A maioria socialista na Assembleia Municipal do Cartaxo rejeitou a proposta do PSD para a realização de uma auditoria externa às contas da Câmara Municipal do Cartaxo. Num gesto pouco visto, a proposta social democrata contou com os votos favoráveis da CDU e do Bloco de Esquerda (os três partidos totalizaram 12 votos) mas, mesmo assim, foi derrotada pelos 16 votos do PS.

O documento apresentado pelo PSD aponta uma câmara “falida”, em que “as receitas não chegam sequer para custear os compromissos correntes” e defende, por isso, a necessidade de clarificar a situação financeira, nomeadamente no que respeita às dívidas. Entre os casos apontados pelos sociais democratas, já referidos anteriormente numa reunião de câmara, onde um documento idêntico também foi recusado pelo PS, está a dívida de 980 mil euros à Resiurb, os 600 mil euros em dívida à Rodoviária do Tejo, e os inúmeros processos judiciais em curso em que, só num deles, foi reconhecida uma dívida à ACORIL que ultrapassa os 590 mil euros.

No mesmo documento, o PSD estima que a Câmara do Cartaxo teha uma dívida de curto prazo na ordem dos 18 milhões de euros, e salienta também os sucessivos incumprimentos nos protocolos para associações e colectividades do concelho.
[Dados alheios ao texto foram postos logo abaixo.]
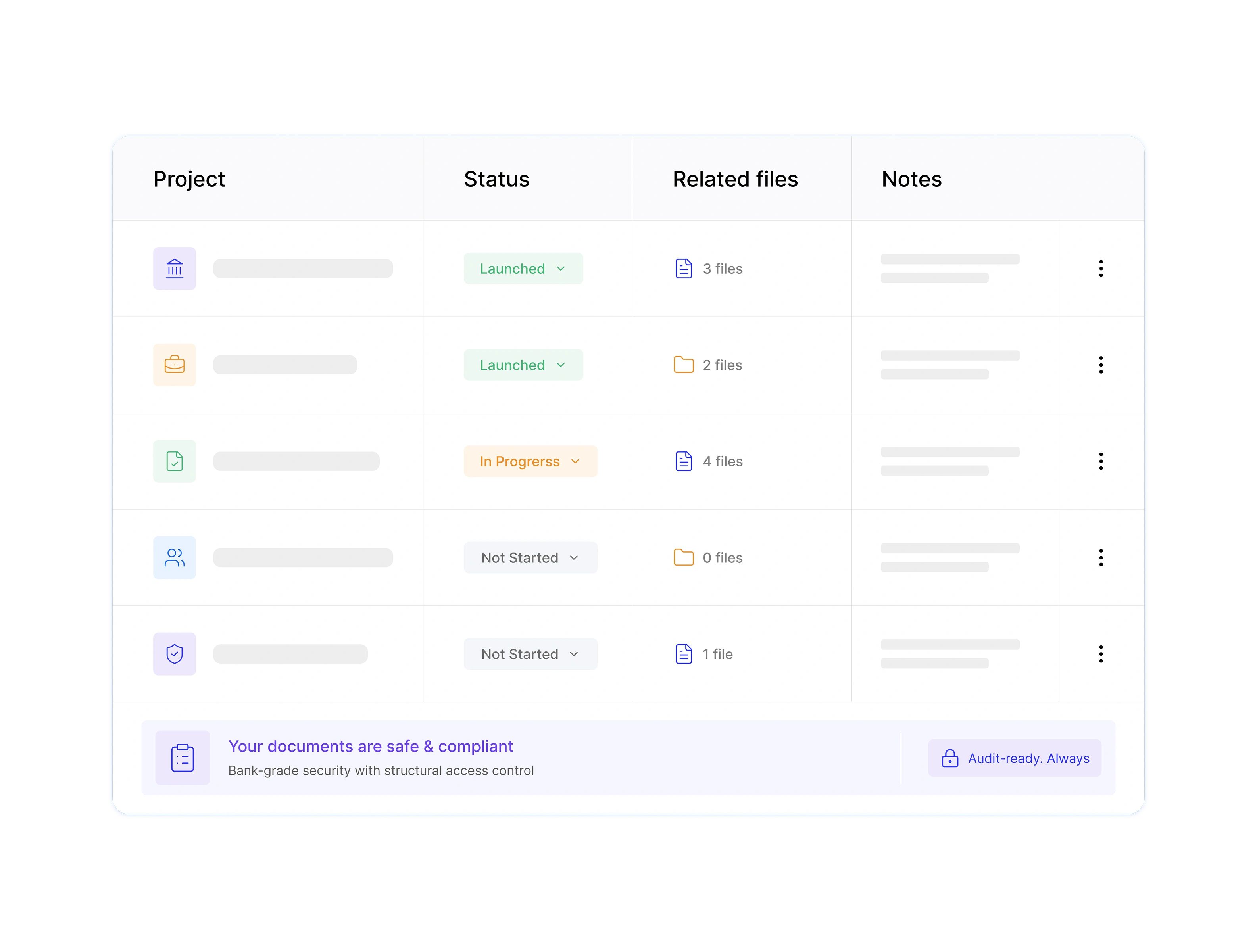Select the purple shield-check project icon

coord(175,654)
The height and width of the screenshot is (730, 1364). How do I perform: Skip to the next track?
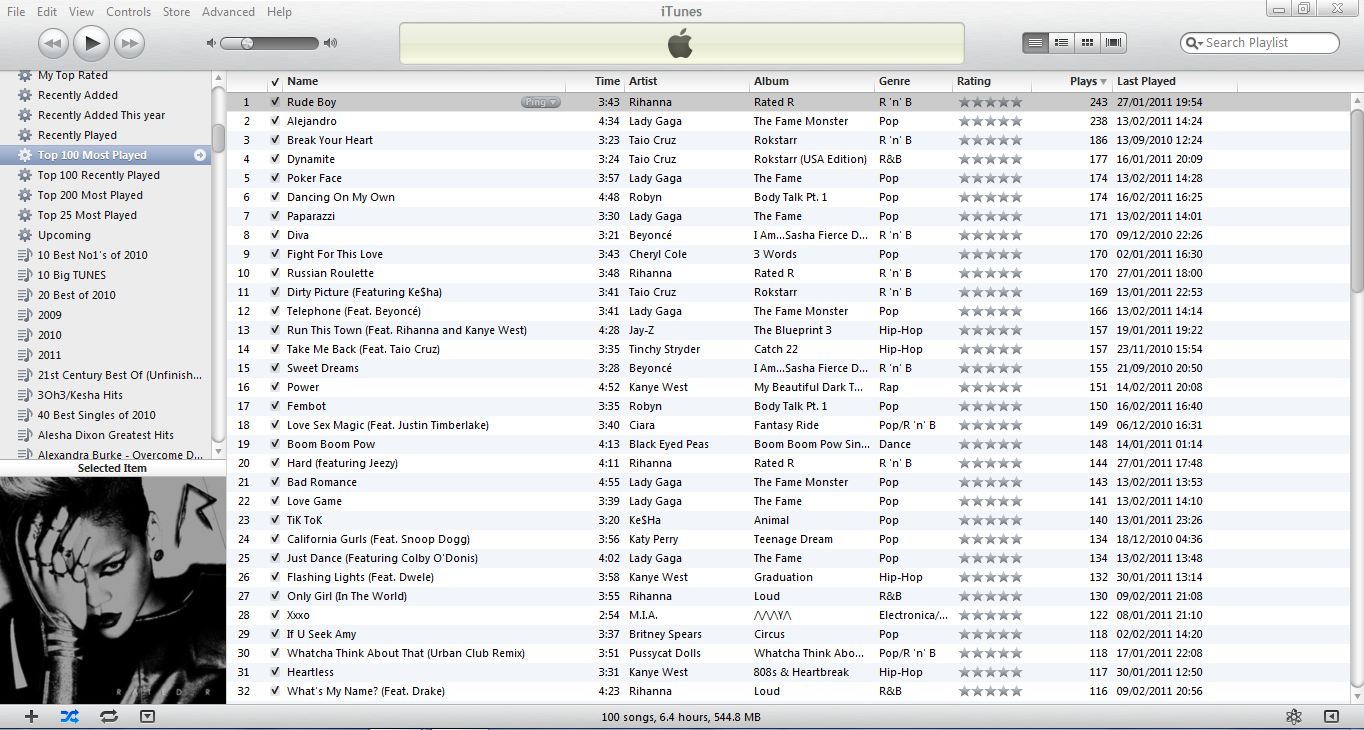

Para recusar a auditoria, o PS justificou-se com os custos que a mesma teria e com o facto da Inspeção-Geral da Administração Local ir ela própria inspecionar as contas do município. Argumentos que não convenceram a oposição que recorda que a IGAL analisa apenas procedimentos administrativos e não a situação económica e financeira dos municípios.